告知や診断書を見ているとアンダーライティングは常に最新の医療現場と直結していることを実感しますよね。そんな最新医学をキャッチアップしたいと本を読み続けています。そうした読書の中から医師ではなくても「これは面白い!」と思える本をレビューしていきます。レビューだけで納得するもよし、実際に読んでみるもよし。お楽しみください。

読書以外ではジャズ(女性ヴォーカル好き)を聴いたり、大ファンである西武ライオンズの追っかけをやってみたり。ペンネームのホンタナは姓をイタリア語にしたものですが、「本棚」好きでもあるので・・ダジャレで。

ブックガイド(最新号)

ジェネリックとインド
ジェネリック医薬品の不都合な真実

キャサリン・イーバン著

 翔泳社 税込定価2750円 2021年8月刊行

 新年明けましておめでとうございます。今年もブックガイドをよろしくお願いします。気楽に読める一般向けの本で、アンダーライティングに役立つ最新知識をゲットしよう。そんなコンセプトです。新年、第108回目のテーマは「インドのジェネリック薬」。ジェネリック医薬品については以前も「ジェネリック それは新薬と同じなのか?」でも読み解きましたが、国産のジェネリック薬を前提とした米国内あるいは日本国内での法規制にのっとった企業の競争がメインテーマでした。

 ところが、グローバル経済でインドや中国がジェネリック薬市場に本格的に参入いたことで予想もしない事態となりました。それを余すところなく描くのが今回の「ジェネリック医薬品の不都合な真実」です。
インドのジェネリック製薬業の歴史、その発端から興隆の道程、そして世界がそれを受け入れざるを得なかった訳、その後の残念な腐敗の過程、さらに、それでも世界がインドのジェネリック医薬品を使い続けなければならない訳…。膨大な調査を通して、これら全てが500ページ超の中に盛り込まれています。
ジェネリック医薬品の存在意義は、特許が切れた先発薬と同等の効果や安全性を持つ薬を安価で提供することです。それは、政府の医薬品審査機関の厳格な管理・監督のもと、ジェネリック医薬品メーカーが高い倫理観をもって、「先発医薬品と変わらない薬効・安全性の薬を製造しているはずだ」という「信頼」を前提として作られた制度です。

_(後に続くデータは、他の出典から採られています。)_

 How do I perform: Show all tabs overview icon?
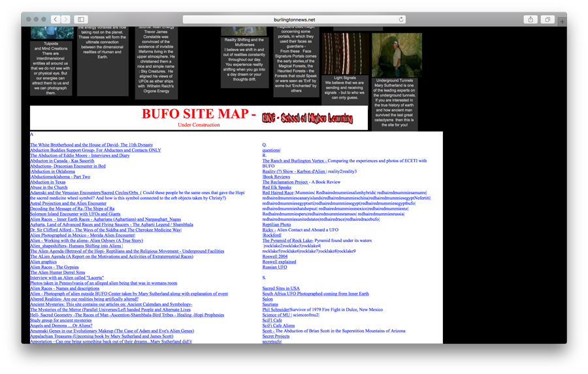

 つまり、ジェネリック医薬品は、そもそも先進国の企業倫理と法制度のもとで製造されることを想定した薬なのです。
しかし、グローバル経済の進展で、先進国とは異なる倫理観や社会制度をもつ国々が工業化し、世界の工場となっていきました。衣類や機械などを作っている間はそれでよかったとしても、「薬」を製造するとなるとどうでしょう。薬は外観で中身がわからないし、結果としての作用もすぐにはわからないものです。
そんな流れの中心にあるのがインド。インドにはガンディーの頃から独立の見返りとして、イギリスの依頼で第二次世界大戦中に戦士向けのキニーネなどを製造していたという歴史もあります。
そして、20世紀後半、英語力と理系脳にすぐれる上層社会のインド人が続々と欧米の大学へ留学し、医学部や薬学部にもインド人が増えました。当然、欧米の製薬企業にもインド人がたくさん入ってきました。インドにもどった彼らは製薬会社を起業。彼らは、新薬開発はできませんが、既存薬を合成することには長けていました(いわゆるリバース・エンジニアリング)。

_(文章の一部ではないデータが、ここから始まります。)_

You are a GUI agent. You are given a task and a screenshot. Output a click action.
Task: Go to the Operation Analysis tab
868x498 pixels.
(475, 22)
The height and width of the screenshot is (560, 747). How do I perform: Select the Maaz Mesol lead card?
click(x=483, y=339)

 そして1970年、インディラ・ガンジーの時代に、「インド特許法」という独自の特許法ができました。「インド特許法」によって模倣薬を自由に作れることになったインド国内では、模倣薬が流通する時代が到来します。ただし、その時点ではインドは世界市場から締め出された状態でした。
インドの薬における大きな転機は、1980年代に起こったHIVの世界的流行です。欧米の製薬会社が超高価な価格で提供していた抗HIV薬を、インドは100分の1の価格で提供するという賭けに出ました。これが世界世論を動かし、インド製抗HIV薬が主にはアメリカの予算でアフリカ諸国に供給されることとなったのです。この出来事をきっかけに、インド製薬業界は世界的な薬品供給者として認められるようになりました。
そして21世紀、高騰する医療費に悩む先進諸国も、次第にインドの薬に門戸を開いていきます。もちろん、先進国並みの企業倫理と監督制度のもとで製造されることを前提に…。
 そこに立ちふさがったのは、「ジュガール」というインド人の心性でした。ジュガールとはヒンディー語で「応急処置」という意味らしいのですが、転じて「その場しのぎでうまくいくならそれでOK!」、さらには「さまざまな規制をたとえ違法な方法でもくぐり抜けて目的を達成する才能」を意味します。
インドでは、ジュガールがビジネスで成功する才能だと今でも考えられており、ジュガールに長けた人は尊敬の対象になっています。日本でも、「大富豪インド人のビリオネア思考」という、「ジュガール礼賛本」が出版されているほどです。
インドで作られたジェネリック医薬品をアメリカで使うには、FDAの認可、定期的な精度管理、工場の査察など、品質管理のための高いハードルがあり、そこにコストがかかります。ところが、ジュガールを使うと、でたらめな書類やその場しのぎの査察対策でFDAをごまかし、いい加減な品質管理でコストダウンすればよい…という具合になります。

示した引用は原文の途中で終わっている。